Quando sua filha completou 12 anos, Gighe Dutta decidiu que esse seria o ano em que ele e sua esposa deixariam de cortar cana-de-açúcar nos canaviais do oeste da Índia. O trabalho exigia uma longa migração, e sua filha teria que abandonar a escola —o primeiro passo para muitas meninas em direção a uma vida de abuso e pobreza.
Mas seu empregador se recusou a deixá-los ir embora. O empregador e seus amigos bateram em Dutta e o forçaram a entrar em um carro, disse o trabalhador. De acordo com um relatório que ele apresentou a uma agência do governo local, os homens o levaram a uma usina que diz fornecer açúcar para muitas empresas internacionais.
Dutta ficou trancado lá por dois dias, disse ele, e foi deixado para dormir no chão para reconsiderar sua decisão.
O estado de Maharashtra, rico em açúcar, fornece o insumo para empresas como Coca-Cola, PepsiCo e Unilever. Os políticos locais e os barões do açúcar dizem que trabalhadores como Dutta têm liberdade para ir embora. O trabalho é árduo, admitem eles, mas os trabalhadores sempre podem procurar emprego em outro lugar.
Mas os trabalhadores do setor açucareiro de Maharashtra estão longe de ser livres. Sem contratos escritos, eles ficam à mercê de seus empregadores para decidir quando podem sair. Com frequência, trabalham sob a ameaça de violência, sequestro e assassinato.
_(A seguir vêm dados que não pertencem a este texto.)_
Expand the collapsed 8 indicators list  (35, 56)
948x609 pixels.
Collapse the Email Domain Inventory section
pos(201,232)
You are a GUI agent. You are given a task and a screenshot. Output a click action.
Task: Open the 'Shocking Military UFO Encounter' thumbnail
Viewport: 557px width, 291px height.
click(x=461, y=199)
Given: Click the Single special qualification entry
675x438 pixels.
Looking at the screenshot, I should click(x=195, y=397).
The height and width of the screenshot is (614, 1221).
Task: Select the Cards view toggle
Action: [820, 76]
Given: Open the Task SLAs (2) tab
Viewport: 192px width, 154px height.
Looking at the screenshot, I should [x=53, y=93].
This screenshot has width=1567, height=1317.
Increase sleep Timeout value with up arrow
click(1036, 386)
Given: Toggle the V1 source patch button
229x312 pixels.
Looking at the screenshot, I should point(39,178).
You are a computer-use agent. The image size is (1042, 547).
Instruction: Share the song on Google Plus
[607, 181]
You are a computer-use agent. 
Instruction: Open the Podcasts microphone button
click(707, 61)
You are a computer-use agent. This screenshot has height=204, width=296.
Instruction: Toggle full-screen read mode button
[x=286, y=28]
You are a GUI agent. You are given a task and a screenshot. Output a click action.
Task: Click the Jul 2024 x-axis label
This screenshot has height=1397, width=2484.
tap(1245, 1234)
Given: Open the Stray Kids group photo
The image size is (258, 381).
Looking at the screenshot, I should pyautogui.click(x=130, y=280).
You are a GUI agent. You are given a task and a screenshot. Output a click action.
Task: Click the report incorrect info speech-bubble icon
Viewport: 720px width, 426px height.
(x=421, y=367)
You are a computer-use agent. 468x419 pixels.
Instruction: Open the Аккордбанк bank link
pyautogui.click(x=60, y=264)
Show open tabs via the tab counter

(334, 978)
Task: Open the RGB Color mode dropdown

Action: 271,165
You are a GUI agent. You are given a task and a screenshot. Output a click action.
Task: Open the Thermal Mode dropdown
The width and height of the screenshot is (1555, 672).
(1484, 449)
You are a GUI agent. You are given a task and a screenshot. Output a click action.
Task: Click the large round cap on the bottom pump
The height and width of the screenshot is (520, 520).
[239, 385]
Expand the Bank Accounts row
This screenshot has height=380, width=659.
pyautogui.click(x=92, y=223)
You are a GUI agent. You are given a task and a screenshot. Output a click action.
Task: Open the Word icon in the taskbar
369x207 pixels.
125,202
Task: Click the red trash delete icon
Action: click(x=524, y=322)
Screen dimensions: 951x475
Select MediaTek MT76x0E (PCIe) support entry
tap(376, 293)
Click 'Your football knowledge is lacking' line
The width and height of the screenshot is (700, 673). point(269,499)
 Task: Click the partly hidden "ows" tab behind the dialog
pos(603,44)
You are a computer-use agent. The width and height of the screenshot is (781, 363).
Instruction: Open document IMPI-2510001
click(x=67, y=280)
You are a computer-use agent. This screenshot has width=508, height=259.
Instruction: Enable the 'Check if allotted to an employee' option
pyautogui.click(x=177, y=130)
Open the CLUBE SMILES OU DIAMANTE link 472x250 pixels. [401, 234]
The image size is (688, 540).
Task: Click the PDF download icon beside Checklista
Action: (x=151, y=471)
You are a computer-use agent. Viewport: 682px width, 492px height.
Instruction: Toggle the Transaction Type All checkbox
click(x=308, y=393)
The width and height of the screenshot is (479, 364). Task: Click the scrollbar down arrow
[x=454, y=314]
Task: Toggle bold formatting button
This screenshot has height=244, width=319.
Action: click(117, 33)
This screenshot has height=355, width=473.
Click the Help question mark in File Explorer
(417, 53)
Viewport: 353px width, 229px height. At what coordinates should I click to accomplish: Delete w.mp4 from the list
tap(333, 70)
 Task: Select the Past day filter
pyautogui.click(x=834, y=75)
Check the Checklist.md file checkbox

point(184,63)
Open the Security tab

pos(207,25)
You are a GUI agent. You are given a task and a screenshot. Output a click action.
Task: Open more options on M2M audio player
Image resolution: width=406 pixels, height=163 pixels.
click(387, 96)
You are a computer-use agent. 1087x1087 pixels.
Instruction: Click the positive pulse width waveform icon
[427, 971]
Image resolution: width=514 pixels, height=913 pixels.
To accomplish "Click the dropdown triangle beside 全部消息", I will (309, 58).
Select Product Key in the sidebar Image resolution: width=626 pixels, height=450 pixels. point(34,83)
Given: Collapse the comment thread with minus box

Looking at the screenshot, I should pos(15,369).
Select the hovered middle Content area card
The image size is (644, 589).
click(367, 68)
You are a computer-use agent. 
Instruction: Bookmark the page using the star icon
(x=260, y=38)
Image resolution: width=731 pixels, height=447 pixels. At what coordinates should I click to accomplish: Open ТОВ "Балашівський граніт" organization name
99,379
Não há dados oficiais sobre a frequência com que esse tipo de tratamento ocorre, e os abusos geralmente não são denunciados porque os trabalhadores temem retaliações. No entanto, grupos de direitos dos trabalhadores, autoridades do governo local, especialistas e até mesmo alguns proprietários de fábricas afirmam que o sequestro não é incomum e que os trabalhadores têm poucos recursos para se defender.
O New York Times e o Fuller Project obtiveram relatórios policiais e registros do governo local, entrevistaram proprietários de fábricas e coletaram os relatos em primeira mão de meia dúzia de famílias envolvidas em casos recentes de sequestro.
“Alguns dizem que eles vão matar você. As pessoas dizem todo tipo de coisa”, disse Vinobai Taktode, uma trabalhadora que relatou à polícia que seu marido havia sido sequestrado pelo empregador. “Temos medo de tudo”.
No início deste ano, o Times e o Fuller Project revelaram que empresas conhecidas e políticos indianos lucram com um sistema brutal que força crianças a trabalharem, empurra-as para casamentos enquanto ainda são menores de idade e coage as mulheres a fazerem histerectomias [cirurgias de remoção do útero] desnecessárias para mantê-las trabalhando nos canaviais sem serem incomodadas pela menstruação ou por doenças relacionadas.
A servidão por dívida é uma violação dos direitos humanos reconhecida internacionalmente. É ilegal na Índia e explicitamente denunciada pelas empresas ocidentais que compram açúcar de Maharashtra.
No entanto, o abuso de trabalhadores em Maharashtra não é segredo. O trabalho escravo é endêmico em todo o estado, de acordo com pesquisadores, funcionários do setor e grupos de direitos dos trabalhadores. Uma equipe de investigação do governo descobriu no ano passado que o setor açucareiro depende de um amplo sistema de trabalho forçado, de acordo com um documento obtido pelo Times e pelo Fuller Project.
Longe de abordar o problema, o governo de Maharashtra nega que ele exista. Uma declaração judicial apresentada este ano em nome de várias agências estaduais afirmou que os trabalhadores do açúcar eram “livres para se deslocar para qualquer lugar e nunca são aprisionados pelo empregador”.
A usina onde Dutta diz ter sido preso, a Jaywant Sugars, negou qualquer envolvimento. A usina tem muitos clientes e já forneceu à Sucden, uma importante corretora de commodities que diz comandar 15% do comércio global de açúcar.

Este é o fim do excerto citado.